*** Opening of Listed entries ***

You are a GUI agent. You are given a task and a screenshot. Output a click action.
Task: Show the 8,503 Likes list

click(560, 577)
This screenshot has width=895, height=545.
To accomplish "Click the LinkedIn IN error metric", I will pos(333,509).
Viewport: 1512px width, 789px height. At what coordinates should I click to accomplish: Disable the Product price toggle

*** Close of Listed entries ***
*** Opening of Listed entries ***

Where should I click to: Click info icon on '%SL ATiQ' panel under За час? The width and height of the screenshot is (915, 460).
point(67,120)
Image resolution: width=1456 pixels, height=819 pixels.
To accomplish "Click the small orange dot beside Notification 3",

*** Close of Listed entries ***
*** Opening of Listed entries ***

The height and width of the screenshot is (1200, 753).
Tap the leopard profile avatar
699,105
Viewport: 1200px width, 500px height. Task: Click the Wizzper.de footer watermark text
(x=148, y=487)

*** Close of Listed entries ***

- [Problem description]: In the data above, retype exactly and only the lines between the one holding "This screenshot has width=895, height=545." and the one holding "Viewport: 1512px width, 789px", inclusive.

- [Answer]:
This screenshot has width=895, height=545.
To accomplish "Click the LinkedIn IN error metric", I will pos(333,509).
Viewport: 1512px width, 789px height. At what coordinates should I click to accomplish: Disable the Product price toggle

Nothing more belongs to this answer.